Un sérieux avertissement au régime de Maduro

Cette intervention pose un certain nombre de questions. La réalité de cette attaque, tout d’abord : les autorités vénézuéliennes, tout en prenant au sérieux l’arrivée des navires de guerre américains à proximité de leurs côtes, évoquent une vidéo travaillée par l’intelligence artificielle...

Sans pouvoir à ce jour confirmer cette info (infirmée par Washington), il n’en reste pas moins qu'on peut être surpris par une telle intervention : pourquoi ne pas avoir arraisonné cette embarcation, saisi la drogue, interrogé les occupants sur leurs filières, la destination (les côtes américaines les plus proches sont à 2.000 km), etc.

Quoi qu’il en soit, cette intervention « musclée » peut être considérée comme un sérieux avertissement au régime de Maduro et traduit bien la détermination de Donald Trump.

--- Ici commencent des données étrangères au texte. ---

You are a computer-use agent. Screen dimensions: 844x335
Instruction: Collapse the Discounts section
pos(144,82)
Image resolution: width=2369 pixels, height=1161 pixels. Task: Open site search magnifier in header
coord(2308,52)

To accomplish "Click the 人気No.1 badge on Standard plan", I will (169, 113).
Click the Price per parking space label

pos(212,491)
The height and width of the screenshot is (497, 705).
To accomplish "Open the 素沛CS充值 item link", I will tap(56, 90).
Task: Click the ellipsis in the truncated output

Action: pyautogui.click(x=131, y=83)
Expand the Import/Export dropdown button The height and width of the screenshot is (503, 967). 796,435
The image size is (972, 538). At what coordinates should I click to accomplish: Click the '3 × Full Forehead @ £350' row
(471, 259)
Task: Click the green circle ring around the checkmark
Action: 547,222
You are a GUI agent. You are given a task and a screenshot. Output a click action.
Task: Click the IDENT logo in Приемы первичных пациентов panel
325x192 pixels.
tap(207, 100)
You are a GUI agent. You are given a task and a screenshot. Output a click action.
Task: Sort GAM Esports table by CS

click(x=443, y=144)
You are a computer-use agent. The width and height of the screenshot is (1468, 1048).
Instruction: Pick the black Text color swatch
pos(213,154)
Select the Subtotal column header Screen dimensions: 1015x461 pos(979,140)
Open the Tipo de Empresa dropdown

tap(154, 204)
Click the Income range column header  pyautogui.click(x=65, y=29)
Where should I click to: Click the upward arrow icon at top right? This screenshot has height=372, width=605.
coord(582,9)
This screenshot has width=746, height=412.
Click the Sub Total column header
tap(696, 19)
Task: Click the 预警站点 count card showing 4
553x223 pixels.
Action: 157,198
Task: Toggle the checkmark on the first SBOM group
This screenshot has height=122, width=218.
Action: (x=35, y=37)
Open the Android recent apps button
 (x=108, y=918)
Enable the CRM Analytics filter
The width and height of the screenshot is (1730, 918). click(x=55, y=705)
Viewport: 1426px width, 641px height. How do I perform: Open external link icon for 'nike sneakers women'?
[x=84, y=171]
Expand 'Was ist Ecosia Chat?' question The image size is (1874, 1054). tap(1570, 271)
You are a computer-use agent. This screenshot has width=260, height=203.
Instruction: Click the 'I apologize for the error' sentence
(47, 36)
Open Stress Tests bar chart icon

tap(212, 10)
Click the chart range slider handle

Ce déploiement de la marine américaine (qui n’est pas cependant calibrée pour une intervention de grande ampleur) se double également, à notre sens, d’une autre action préventive : celle de protéger le petit État de Guyana (850.000 habitants) devant les menaces de Caracas, qui voudrait en effet s’approprier l'Essequibo, une zone de 159.500 km2 (les sept dixièmes du Guyana et un sixième de sa population) – voir à ce sujet, ici, l'article du 3 décembre 2023 -, une zone au sous-sol riche en matières premières précieuses mais, de plus (et surtout), se révèle être un véritable eldorado pétrolier depuis la découverte, en 2015, dans les eaux territoriales, d’un important gisement par la compagnie américaine Exxon Mobil Corporation (plus de 6 milliards de barils de réserve).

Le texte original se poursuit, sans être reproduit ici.